INSTRUCTIONS FOR THE TASK
Below are some records; write them all out again exactly.

RECORDS PROVIDED
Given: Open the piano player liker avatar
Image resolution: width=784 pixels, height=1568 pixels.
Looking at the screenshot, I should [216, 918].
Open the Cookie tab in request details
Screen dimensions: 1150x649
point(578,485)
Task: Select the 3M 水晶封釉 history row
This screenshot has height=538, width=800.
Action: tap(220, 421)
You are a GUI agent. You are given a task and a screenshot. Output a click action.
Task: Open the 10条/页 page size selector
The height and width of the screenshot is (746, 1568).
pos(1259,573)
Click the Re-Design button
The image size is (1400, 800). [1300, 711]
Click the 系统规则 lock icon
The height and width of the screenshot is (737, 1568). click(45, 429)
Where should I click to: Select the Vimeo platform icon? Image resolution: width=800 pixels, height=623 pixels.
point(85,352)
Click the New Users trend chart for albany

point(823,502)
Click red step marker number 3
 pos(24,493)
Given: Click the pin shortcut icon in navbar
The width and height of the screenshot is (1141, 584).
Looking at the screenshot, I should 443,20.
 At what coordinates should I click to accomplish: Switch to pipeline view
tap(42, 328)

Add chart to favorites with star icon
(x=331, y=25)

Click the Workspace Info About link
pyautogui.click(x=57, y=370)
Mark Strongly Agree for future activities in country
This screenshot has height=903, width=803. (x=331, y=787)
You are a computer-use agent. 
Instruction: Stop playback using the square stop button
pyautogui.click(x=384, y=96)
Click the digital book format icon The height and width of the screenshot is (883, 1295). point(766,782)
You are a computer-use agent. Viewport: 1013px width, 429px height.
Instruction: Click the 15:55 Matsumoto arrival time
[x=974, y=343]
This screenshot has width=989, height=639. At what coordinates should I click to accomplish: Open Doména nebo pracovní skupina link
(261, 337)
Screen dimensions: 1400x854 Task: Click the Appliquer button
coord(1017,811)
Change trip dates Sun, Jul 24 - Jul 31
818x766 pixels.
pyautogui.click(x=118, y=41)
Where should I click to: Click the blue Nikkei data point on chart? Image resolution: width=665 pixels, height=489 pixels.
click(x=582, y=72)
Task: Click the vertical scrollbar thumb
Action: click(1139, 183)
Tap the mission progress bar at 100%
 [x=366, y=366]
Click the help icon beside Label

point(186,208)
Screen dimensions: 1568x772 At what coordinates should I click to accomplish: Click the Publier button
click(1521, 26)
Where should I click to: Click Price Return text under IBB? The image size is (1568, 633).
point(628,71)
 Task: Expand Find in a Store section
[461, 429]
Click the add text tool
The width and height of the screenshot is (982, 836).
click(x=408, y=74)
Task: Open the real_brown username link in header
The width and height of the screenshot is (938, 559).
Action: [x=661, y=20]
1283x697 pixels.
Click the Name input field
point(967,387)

OUTPUT FOR THIS EXERCISE
Given: Open the piano player liker avatar
Image resolution: width=784 pixels, height=1568 pixels.
Looking at the screenshot, I should [216, 918].
Open the Cookie tab in request details
Screen dimensions: 1150x649
point(578,485)
Task: Select the 3M 水晶封釉 history row
This screenshot has height=538, width=800.
Action: tap(220, 421)
You are a GUI agent. You are given a task and a screenshot. Output a click action.
Task: Open the 10条/页 page size selector
The height and width of the screenshot is (746, 1568).
pos(1259,573)
Click the Re-Design button
The image size is (1400, 800). [1300, 711]
Click the 系统规则 lock icon
The height and width of the screenshot is (737, 1568). click(45, 429)
Where should I click to: Select the Vimeo platform icon? Image resolution: width=800 pixels, height=623 pixels.
point(85,352)
Click the New Users trend chart for albany

point(823,502)
Click red step marker number 3
 pos(24,493)
Given: Click the pin shortcut icon in navbar
The width and height of the screenshot is (1141, 584).
Looking at the screenshot, I should 443,20.
 At what coordinates should I click to accomplish: Switch to pipeline view
tap(42, 328)

Add chart to favorites with star icon
(x=331, y=25)

Click the Workspace Info About link
pyautogui.click(x=57, y=370)
Mark Strongly Agree for future activities in country
This screenshot has height=903, width=803. (x=331, y=787)
You are a computer-use agent. 
Instruction: Stop playback using the square stop button
pyautogui.click(x=384, y=96)
Click the digital book format icon The height and width of the screenshot is (883, 1295). point(766,782)
You are a computer-use agent. Viewport: 1013px width, 429px height.
Instruction: Click the 15:55 Matsumoto arrival time
[x=974, y=343]
This screenshot has width=989, height=639. At what coordinates should I click to accomplish: Open Doména nebo pracovní skupina link
(261, 337)
Screen dimensions: 1400x854 Task: Click the Appliquer button
coord(1017,811)
Change trip dates Sun, Jul 24 - Jul 31
818x766 pixels.
pyautogui.click(x=118, y=41)
Where should I click to: Click the blue Nikkei data point on chart? Image resolution: width=665 pixels, height=489 pixels.
click(x=582, y=72)
Task: Click the vertical scrollbar thumb
Action: click(1139, 183)
Tap the mission progress bar at 100%
 [x=366, y=366]
Click the help icon beside Label

point(186,208)
Screen dimensions: 1568x772 At what coordinates should I click to accomplish: Click the Publier button
click(1521, 26)
Where should I click to: Click Price Return text under IBB? The image size is (1568, 633).
point(628,71)
 Task: Expand Find in a Store section
[461, 429]
Click the add text tool
The width and height of the screenshot is (982, 836).
click(x=408, y=74)
Task: Open the real_brown username link in header
The width and height of the screenshot is (938, 559).
Action: [x=661, y=20]
1283x697 pixels.
Click the Name input field
point(967,387)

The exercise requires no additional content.